Manutenzione del patrimonio arboreo, rimboschimenti, nuove tecniche all’avanguardia nella gestione del bosco: il Parco ha rinnovato il piano forestale decennale della Tenuta di San Rossore, l’unica tenuta delle sette gestita interamente e direttamente dall’Ente. «Programmiamo il futuro dei nostri boschi pensando alla tutela dell’ambiente e del paesaggio, alla biodiversità ed alla promozione di una fruizione consapevole nelle aree dedicate» spiega il presidente del Parco Lorenzo Bani. Il progetto è stato elaborato dalla cooperativa agricola forestale D.R.E.Am. Italia sotto la supervisione dei tecnici dell’Ente, è stato finanziato dai fondi previsti per la pianificazione forestale dal piano di sviluppo rurale della Regione Toscana ed ha acquisito il parere positivo del comitato scientifico. Conclusa positivamente anche la valutazione d’incidenza per le modalità di esecuzione previste che salvaguardano habitat e specie protette. Il piano sarà reso esecutivo con progetti annuali sui quali verranno coinvolti enti, associazioni e cittadini.

Le pinete – 700 ettari di pino domestico continueranno ad essere coltivati con l’introduzione di tecniche all’avanguardia. Le operazioni costanti di monitoraggio, diradamenti, tagli di rinnovazione e messa a dimora di nuove piante faranno tesoro della sperimentazione del progetto europeo Life Systemic che vede San Rossore protagonista e che ha l’obiettivo di mantenere la variabilità genetica degli alberi per rispondere al cambiamento climatico. Le pinete, piantate a San Rossore fin dal tempo dei Medici e che sono gestite con piani forestali dal 1762, sono infatti un vera e propria coltivazione: gli alberi vengono seguiti passo passo nella loro crescita pluridecennale fino a quando raggiungono la fine del loro ciclo di vita, è allora che vengono tagliati e sostituiti da nuove piantine per un processo che si rinnova da secoli e che ne ha aumentato la consistenza quantitativa e qualitativa. Il Parco con gli eventuali proventi della vendita del legno finanzia i rimboschimenti e i progetti ambientali. Altri 400 ettari sono boschi misti, dove i pini sono più radi e dove sono presenti lecci e altre latifoglie, saranno gestiti con l’obiettivo di accrescerne il valore naturalistico.

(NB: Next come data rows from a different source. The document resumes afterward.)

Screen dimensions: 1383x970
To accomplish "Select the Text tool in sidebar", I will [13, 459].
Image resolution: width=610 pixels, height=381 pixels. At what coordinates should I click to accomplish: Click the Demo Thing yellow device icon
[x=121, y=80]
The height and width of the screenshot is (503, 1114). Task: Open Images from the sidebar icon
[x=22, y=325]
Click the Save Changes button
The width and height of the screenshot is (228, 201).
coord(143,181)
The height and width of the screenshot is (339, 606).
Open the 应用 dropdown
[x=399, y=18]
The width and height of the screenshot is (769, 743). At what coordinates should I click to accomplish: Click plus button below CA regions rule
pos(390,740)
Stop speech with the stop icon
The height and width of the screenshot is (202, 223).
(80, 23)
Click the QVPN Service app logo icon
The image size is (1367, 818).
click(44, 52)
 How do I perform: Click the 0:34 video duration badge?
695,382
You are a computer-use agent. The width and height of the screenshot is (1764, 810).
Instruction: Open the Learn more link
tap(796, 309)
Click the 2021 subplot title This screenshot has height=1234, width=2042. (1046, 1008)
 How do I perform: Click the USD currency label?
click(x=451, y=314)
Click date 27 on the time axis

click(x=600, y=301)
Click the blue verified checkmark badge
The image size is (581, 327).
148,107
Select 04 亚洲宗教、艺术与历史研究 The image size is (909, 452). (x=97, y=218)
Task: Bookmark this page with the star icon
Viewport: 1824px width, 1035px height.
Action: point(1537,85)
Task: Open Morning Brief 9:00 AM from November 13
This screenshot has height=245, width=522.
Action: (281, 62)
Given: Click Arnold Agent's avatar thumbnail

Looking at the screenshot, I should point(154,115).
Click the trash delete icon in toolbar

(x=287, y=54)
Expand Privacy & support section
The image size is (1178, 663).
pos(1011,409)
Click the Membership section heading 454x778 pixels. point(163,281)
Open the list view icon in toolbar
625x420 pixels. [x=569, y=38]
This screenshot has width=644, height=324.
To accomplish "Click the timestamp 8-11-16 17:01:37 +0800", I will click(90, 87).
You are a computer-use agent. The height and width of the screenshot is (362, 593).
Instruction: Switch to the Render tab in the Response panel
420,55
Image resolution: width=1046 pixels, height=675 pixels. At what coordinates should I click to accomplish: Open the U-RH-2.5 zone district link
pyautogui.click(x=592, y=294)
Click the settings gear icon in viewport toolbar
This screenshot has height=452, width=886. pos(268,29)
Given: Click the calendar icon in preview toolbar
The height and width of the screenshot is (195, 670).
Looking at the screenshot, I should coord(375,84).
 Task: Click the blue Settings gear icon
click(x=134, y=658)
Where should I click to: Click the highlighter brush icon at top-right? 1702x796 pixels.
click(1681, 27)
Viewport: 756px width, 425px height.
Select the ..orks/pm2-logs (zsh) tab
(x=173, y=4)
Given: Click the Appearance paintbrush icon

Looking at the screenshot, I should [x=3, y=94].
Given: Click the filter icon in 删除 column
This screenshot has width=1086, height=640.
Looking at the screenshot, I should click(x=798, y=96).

Le altre foreste – Oltre alle pinete, a San Rossore ci sono 2000 ettari con boschi di origine naturale, una superficie in aumento: boschi igrofili e meso-igrofili, leccete, foreste miste che saranno monitorati per valutare situazione per situazione se lasciare all’evoluzione naturale o eseguire interventi puntuali per la loro conservazione. Nelle aree dove il Matsococcus ha colpito duramente è previsto un rimboschimento con piante autoctone della macchia mediterranea. Conservazione e attenzione particolare ci sarà per la pineta dell’Illatro, un unicum con pini maestosi che vanno dai 125 a 138 anni, età eccezionale per questa specie. Le piante a fianco di strade, sentieri e nelle aree antropizzate saranno monitorate costantemente per la sicurezza di chi vive il Parco, ed in caso di pericolo saranno sostituite. Ricordando invece gli alberi caduti dentro la foresta generalmente non vengono rimossi per non interferire con un processo naturale che aiuta la rigenerazione del bosco e la sua biodiversità.

Le foreste di San Rossore in sintesi – Su 3.550 ettari ci sono 1100 ettari di pineta di pino domestico, 350 ettari di pineta di pino marittimo, 1325 ettari di boschi igrofili e mesofili con farnie, frassini, ontani, pioppi e altre piante che crescono vicino o dentro l’acqua, 100 ettari di ecosistema dunale con la sua vegetazione, 225 ettari di aree umide, 450 ettari tra bosco di leccio con pino domestico, bosco in neoformazione e altre aree.